Another type of water immersion is tummy bath, which was not covered in the studies in this review, but is an approach that has gained visibility in the area of neonatology. Tummy bath consists of immersing the child in a bucket of hot water, vertically, up to the height of the clavicle, aiming for relaxation, and is recommended by the Ministry of Health(25). Its use consists of gentle mobilizations in an assisted float(25-26). In one of the included studies(8), hydrotherapy was performed with the child in a bucket. The technique may resemble tummy bath(26), but it should not be confused, as its purpose consists of motor physiotherapy with immersion in bathtubs, buckets or swimming pools, while the tummy bath is not linked to physical exercise. Therefore, the techniques must be properly named.

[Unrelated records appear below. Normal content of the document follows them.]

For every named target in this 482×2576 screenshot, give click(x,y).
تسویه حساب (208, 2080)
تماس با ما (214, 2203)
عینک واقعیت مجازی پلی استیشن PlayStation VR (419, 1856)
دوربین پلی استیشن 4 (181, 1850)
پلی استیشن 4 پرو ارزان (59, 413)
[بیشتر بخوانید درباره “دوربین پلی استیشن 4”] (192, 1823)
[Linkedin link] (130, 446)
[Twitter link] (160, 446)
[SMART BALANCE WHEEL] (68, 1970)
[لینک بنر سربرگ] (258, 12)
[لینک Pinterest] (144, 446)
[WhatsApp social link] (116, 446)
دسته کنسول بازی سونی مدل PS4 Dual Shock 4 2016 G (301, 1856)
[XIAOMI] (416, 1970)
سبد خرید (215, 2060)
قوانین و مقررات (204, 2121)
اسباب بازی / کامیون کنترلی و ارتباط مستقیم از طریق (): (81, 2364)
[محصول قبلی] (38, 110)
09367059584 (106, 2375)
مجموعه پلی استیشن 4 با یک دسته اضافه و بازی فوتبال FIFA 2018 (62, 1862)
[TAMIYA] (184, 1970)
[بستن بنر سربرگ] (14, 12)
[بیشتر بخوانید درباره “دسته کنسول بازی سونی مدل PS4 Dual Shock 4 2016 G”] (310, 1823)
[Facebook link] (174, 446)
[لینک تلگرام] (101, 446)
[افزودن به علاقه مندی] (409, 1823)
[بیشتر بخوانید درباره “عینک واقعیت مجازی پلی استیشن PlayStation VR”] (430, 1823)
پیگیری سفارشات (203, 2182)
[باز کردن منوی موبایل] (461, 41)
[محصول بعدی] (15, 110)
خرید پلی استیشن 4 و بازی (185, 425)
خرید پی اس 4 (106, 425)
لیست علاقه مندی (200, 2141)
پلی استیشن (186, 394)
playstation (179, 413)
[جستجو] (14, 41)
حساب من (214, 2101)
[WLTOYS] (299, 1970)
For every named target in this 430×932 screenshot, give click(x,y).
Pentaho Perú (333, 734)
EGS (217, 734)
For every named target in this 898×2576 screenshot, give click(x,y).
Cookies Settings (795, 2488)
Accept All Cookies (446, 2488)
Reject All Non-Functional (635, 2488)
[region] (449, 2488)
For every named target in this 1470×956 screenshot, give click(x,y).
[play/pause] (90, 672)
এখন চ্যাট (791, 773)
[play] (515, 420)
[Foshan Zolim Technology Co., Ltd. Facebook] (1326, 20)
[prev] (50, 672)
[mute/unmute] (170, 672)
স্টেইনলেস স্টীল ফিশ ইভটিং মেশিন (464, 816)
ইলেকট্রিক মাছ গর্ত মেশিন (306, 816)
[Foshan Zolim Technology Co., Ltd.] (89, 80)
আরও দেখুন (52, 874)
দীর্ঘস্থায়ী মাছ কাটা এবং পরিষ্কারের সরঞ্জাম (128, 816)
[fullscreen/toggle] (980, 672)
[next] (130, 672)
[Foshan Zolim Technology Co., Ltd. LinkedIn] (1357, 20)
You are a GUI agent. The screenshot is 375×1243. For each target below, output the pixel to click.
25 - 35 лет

In Brazil, researchers translate keywords, such as “Hot tub” and “Tub bath”, to ofurô, however there is a conceptual error that results in biased investigations. The term colloquially used outside the country is “Tummy bath”, however, there is a lack of investigations into the effectiveness of the intervention, despite nurses having an active role in its application, making it necessary to conduct experimental studies.

For future studies, it is suggested to carry out systematic reviews with meta-analysis on each isolated modality, such as clinical trials with blinding of evaluators, qualitative investigations, pain assessment performed by the sum of scales, physiological and endocrine parameters, association of already effective non-pharmacological interventions, such as music, with immersion in randomized studies, and nurses as agents for building future evidence, empowering the science of the profession.

Study limitations

This review has the following limitations: the inclusion of different immersion modalities, which implies a careful look at the results; studies addressing pain relief as a secondary outcome to physical manipulation or in investigations focusing on assessing infants’ body temperature; lack of mention of variables, such as using analgesics concomitantly with the intervention; citation from the carrying out agent (mother, unit professional or researcher) of the intervention, as this could influence the outcome.

Contributions to nursing

It is hoped that this review can demonstrate to nurses, who work with infants, the potential of immersion in hot water as a non-pharmacological intervention for pain relief, moving forward in order to equip professionals in the face of an intervention that can be carried out in clinical practice, with available materials, making pain important, understood, visible and better managed.

CONCLUSIONS

This review demonstrated promising effects of using hot water immersion in relieving pain in infants. The modalities of hydrotherapy and baths (immersion and swaddled) were cited in experimental studies, with strong and moderate levels of evidence, built in Brazil, demonstrating the pioneering spirit of national science in the study of the phenomenon.